For all States with a Comprehensive Safeguards Agreement in force, the IAEA seeks to verify that all nuclear material remains in peaceful activities. It achieves this through the application of technical measures known as safeguards. The new Passive Gamma Emission Tomography (PGET) tool, which utilizes a technique known as passive gamma emission tomography, will enable the IAEA to verify the number of fuel rods – or pins – in spent nuclear fuel assemblies.
Unlike other tools used for verifying the content of spent nuclear fuel, such as the Digital Cherenkov Viewing Device and the Spent Fuel Attribute Tester, the PGET tool can also confirm the absence of missing pins from a spent fuel assembly in a closed container. This is very useful for applying safeguards at nuclear power plants, underwater storage facilities and encapsulation plants at geological repositories. According to Tim White, an IAEA technology expert, the use of passive gamma emission tomography to verify nuclear material will be a “very valuable addition to the IAEA safeguards toolkit”.
At the end of their useful lives in a reactor, fuel rods are stored and eventually disposed of or, in some cases, reprocessed.
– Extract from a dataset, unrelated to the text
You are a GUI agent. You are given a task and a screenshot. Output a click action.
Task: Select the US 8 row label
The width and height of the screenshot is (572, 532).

Verifying that the nuclear material in the rods is not diverted from peaceful use is a crucial part of assuring the international community that States are honouring their non-proliferation obligations.
To detect the presence of uranium or plutonium, the PGET tool takes three simultaneous measurements – of gross neutron and gamma ray counts, gamma ray spectrometry and tomographic imaging of spent fuel pin positions. It takes the tool only five minutes to take these measurements and an additional minute to process and analyse the data. In this way PGET “offers inspectors an additional data point,” said White. “It allows for a more complete picture of activities and increases the robustness of the verification process.”
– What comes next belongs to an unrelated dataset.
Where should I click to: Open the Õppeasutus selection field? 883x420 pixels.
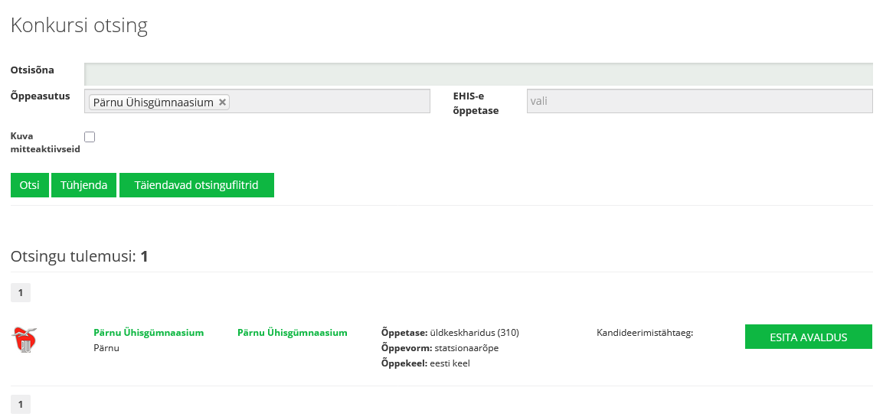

The IAEA is still in the early stages of integrating PGET into its safeguards activities. It has been tested in spent fuel ponds at three nuclear power plants and is now ready for deployment in safeguards verification practices and for use in the field by safeguards inspectors. The European Atomic Energy Community (Euratom) has also expressed an interest in utilizing this technology for verification activities, and a number of countries may follow suit.